Stored data
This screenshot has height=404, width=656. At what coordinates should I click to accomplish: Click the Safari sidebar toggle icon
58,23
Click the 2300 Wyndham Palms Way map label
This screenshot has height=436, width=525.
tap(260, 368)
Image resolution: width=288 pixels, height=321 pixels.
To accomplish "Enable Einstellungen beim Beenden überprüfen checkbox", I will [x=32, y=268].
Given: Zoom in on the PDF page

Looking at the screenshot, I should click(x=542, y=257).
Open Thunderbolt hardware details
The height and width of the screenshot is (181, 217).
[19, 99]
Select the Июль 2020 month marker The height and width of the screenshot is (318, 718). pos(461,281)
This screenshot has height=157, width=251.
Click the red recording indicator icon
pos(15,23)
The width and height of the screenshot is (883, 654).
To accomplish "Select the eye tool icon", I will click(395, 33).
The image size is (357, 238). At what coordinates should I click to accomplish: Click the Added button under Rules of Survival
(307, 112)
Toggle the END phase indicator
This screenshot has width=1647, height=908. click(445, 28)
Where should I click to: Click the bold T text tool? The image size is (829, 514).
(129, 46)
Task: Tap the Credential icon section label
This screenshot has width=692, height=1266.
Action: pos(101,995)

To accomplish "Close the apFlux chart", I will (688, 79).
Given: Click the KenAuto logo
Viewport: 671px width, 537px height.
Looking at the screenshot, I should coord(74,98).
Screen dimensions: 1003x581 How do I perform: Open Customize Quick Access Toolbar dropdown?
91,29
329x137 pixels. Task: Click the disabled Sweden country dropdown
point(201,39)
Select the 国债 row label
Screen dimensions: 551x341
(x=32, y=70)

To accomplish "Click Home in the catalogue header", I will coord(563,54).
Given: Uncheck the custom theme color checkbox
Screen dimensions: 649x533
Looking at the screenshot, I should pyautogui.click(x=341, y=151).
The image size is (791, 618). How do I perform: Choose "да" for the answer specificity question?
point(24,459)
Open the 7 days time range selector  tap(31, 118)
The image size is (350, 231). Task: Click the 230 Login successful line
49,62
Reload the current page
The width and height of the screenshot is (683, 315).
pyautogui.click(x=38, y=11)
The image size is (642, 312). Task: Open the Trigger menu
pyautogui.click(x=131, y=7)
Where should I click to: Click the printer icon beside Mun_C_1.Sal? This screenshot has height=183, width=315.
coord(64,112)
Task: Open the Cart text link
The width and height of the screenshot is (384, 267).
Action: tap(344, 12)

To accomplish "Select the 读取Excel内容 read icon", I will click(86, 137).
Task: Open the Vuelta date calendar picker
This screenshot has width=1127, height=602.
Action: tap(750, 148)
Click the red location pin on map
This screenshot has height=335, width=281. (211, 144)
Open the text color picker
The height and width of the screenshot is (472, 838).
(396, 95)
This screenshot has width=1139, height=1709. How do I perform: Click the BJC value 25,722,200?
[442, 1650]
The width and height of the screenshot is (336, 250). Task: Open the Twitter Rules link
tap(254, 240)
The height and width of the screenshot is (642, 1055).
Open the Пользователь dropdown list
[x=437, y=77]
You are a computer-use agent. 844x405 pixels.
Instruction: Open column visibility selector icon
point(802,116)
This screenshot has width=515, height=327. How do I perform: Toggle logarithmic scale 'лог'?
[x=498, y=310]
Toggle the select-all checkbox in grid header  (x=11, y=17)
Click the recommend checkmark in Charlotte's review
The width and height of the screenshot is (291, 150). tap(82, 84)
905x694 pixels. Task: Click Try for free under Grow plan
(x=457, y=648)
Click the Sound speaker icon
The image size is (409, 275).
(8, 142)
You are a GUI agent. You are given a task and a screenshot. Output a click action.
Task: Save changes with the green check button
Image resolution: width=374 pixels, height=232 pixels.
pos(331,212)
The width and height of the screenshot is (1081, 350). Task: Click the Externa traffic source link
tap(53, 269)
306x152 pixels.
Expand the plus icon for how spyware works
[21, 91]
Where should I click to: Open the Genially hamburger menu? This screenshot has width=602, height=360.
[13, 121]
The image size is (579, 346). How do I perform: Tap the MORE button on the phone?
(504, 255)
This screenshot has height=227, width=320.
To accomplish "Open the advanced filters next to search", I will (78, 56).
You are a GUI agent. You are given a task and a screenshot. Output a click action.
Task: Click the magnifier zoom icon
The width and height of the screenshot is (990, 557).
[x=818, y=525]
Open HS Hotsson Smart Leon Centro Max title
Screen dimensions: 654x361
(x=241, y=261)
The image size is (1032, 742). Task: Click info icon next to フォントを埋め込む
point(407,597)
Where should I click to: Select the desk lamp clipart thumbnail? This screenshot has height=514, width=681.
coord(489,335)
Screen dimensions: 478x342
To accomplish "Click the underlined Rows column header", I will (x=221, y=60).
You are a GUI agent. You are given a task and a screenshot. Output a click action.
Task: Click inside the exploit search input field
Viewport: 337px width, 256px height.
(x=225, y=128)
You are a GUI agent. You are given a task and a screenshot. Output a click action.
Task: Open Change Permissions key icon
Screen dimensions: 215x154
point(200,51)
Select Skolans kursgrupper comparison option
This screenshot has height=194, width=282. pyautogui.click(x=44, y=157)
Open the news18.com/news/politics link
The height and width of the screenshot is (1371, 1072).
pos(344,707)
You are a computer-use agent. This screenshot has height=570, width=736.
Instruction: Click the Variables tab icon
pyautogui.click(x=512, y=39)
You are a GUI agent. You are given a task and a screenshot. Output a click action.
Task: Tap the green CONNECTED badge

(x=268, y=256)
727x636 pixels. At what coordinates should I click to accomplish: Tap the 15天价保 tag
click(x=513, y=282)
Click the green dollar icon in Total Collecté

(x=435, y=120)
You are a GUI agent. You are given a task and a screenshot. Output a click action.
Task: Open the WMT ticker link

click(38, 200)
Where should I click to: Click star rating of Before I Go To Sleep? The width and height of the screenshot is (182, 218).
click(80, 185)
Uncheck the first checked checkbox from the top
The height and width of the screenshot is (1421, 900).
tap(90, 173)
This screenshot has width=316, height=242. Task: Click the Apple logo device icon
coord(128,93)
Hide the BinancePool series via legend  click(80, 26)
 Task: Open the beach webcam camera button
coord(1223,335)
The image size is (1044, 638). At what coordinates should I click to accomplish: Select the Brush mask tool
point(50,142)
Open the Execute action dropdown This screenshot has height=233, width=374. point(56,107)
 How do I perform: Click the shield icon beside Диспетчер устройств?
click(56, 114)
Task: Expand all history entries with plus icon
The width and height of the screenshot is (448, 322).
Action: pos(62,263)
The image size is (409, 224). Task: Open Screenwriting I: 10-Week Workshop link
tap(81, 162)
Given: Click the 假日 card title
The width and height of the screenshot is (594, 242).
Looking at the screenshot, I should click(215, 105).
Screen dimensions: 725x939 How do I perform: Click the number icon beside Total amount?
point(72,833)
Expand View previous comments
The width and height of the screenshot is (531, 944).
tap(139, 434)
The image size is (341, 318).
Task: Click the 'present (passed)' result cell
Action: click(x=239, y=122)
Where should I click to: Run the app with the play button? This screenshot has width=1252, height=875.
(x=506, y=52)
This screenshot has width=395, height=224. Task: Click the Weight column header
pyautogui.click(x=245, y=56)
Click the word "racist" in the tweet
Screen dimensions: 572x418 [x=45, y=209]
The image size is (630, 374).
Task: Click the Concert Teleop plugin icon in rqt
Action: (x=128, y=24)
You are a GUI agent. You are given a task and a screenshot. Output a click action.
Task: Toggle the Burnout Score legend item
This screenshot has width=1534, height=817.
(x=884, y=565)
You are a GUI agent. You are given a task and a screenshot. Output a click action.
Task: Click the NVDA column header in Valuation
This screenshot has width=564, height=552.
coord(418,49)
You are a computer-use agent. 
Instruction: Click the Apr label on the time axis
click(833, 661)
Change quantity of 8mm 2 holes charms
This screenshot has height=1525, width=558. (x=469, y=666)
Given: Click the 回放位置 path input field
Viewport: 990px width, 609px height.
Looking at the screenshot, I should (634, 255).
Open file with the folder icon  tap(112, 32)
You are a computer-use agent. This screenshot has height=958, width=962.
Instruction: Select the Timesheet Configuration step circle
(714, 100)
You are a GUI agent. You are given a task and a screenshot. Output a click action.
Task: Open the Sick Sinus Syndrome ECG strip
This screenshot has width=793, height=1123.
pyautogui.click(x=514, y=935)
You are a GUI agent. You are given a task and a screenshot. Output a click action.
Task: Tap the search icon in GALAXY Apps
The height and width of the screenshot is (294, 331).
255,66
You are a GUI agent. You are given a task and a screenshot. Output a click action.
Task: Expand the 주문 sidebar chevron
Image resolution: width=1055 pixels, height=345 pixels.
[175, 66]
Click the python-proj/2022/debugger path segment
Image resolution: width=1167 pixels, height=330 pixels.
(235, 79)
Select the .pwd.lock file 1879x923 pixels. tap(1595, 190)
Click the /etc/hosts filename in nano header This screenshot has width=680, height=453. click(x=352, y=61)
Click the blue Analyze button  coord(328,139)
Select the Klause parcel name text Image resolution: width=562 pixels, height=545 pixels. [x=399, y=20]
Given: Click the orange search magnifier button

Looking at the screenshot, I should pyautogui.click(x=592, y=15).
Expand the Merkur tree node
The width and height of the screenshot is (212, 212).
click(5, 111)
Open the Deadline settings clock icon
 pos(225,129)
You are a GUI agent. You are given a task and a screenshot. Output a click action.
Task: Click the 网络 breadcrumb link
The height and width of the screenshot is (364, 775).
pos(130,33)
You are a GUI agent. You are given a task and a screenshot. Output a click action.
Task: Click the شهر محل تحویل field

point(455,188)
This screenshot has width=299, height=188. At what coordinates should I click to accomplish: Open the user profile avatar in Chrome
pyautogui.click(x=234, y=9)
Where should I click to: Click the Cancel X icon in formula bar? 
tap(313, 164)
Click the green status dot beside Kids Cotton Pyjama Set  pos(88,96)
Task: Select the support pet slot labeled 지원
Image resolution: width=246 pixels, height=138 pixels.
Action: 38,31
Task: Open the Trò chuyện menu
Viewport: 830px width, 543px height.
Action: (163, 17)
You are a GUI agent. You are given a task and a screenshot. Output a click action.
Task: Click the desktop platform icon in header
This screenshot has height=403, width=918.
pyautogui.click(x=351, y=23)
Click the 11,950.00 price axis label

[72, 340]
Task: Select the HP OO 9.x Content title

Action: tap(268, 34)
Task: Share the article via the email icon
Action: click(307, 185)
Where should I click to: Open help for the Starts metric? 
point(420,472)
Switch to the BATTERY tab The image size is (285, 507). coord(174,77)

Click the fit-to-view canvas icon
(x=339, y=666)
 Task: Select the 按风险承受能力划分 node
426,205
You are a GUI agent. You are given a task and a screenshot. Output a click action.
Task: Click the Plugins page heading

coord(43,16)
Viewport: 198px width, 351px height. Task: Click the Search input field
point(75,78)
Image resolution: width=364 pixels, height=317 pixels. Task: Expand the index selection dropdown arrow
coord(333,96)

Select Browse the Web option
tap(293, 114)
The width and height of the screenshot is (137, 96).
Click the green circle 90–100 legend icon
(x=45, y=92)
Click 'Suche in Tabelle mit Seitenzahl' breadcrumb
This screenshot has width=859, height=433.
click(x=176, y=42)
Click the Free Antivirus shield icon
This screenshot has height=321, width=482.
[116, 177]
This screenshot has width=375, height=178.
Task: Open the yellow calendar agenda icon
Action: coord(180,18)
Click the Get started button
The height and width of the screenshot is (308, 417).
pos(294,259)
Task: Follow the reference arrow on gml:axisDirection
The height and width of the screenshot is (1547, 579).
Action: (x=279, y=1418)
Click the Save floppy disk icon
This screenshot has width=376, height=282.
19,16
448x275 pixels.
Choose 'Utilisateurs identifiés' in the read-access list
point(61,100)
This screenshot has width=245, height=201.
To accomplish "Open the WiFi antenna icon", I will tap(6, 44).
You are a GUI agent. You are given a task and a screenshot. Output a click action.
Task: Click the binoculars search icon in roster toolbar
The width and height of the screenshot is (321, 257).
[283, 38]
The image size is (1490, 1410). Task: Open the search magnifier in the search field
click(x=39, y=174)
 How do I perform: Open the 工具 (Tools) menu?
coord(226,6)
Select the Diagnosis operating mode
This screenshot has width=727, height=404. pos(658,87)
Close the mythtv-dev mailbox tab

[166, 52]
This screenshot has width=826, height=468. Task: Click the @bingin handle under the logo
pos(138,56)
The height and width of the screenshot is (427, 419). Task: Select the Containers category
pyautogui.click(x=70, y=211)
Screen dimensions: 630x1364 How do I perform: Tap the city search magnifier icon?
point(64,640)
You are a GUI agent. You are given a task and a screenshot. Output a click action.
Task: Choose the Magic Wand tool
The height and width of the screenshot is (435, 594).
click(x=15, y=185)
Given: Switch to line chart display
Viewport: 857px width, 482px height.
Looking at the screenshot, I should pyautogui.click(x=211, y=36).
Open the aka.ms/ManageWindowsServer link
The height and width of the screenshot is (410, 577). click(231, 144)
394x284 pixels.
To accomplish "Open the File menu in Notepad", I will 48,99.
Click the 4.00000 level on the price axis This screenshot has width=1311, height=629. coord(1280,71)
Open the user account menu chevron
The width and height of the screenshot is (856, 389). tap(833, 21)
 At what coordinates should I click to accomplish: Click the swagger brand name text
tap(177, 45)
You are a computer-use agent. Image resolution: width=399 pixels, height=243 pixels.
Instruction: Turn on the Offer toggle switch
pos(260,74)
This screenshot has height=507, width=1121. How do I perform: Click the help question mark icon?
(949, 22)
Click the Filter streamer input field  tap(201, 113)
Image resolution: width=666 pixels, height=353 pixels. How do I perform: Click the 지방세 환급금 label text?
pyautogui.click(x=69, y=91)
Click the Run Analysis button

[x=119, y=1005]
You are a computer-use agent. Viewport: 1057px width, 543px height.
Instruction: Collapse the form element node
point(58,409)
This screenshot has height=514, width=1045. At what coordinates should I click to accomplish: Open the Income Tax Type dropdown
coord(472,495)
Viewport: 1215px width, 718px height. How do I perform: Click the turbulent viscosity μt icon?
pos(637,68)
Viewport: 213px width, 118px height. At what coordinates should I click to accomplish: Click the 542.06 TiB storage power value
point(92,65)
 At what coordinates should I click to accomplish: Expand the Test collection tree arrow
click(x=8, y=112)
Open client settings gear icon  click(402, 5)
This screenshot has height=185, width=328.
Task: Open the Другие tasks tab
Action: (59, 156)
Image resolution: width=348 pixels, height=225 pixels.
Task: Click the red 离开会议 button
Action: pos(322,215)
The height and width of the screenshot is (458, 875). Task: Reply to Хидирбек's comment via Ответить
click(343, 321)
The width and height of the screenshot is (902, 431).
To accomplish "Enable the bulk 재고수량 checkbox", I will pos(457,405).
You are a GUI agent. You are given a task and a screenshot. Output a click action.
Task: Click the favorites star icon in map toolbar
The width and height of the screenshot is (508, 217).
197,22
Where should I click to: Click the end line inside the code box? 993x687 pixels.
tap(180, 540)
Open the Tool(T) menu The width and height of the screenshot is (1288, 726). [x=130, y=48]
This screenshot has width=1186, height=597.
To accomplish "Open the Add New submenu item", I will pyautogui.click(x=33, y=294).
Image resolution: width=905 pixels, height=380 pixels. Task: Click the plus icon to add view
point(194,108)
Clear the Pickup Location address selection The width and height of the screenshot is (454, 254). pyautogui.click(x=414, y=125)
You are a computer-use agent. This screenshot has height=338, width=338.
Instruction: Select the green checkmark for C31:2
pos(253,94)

*Your instructions*: Working from the data above, extract solely the lines from the one containing "Switch to the" through the one containing "448x275 pixels.", exactly as they appear, both included.

*Task answer*:
Switch to the BATTERY tab The image size is (285, 507). coord(174,77)

Click the fit-to-view canvas icon
(x=339, y=666)
 Task: Select the 按风险承受能力划分 node
426,205
You are a GUI agent. You are given a task and a screenshot. Output a click action.
Task: Click the Plugins page heading

coord(43,16)
Viewport: 198px width, 351px height. Task: Click the Search input field
point(75,78)
Image resolution: width=364 pixels, height=317 pixels. Task: Expand the index selection dropdown arrow
coord(333,96)

Select Browse the Web option
tap(293, 114)
The width and height of the screenshot is (137, 96).
Click the green circle 90–100 legend icon
(x=45, y=92)
Click 'Suche in Tabelle mit Seitenzahl' breadcrumb
This screenshot has width=859, height=433.
click(x=176, y=42)
Click the Free Antivirus shield icon
This screenshot has height=321, width=482.
[116, 177]
This screenshot has width=375, height=178.
Task: Open the yellow calendar agenda icon
Action: coord(180,18)
Click the Get started button
The height and width of the screenshot is (308, 417).
pos(294,259)
Task: Follow the reference arrow on gml:axisDirection
The height and width of the screenshot is (1547, 579).
Action: (x=279, y=1418)
Click the Save floppy disk icon
This screenshot has width=376, height=282.
19,16
448x275 pixels.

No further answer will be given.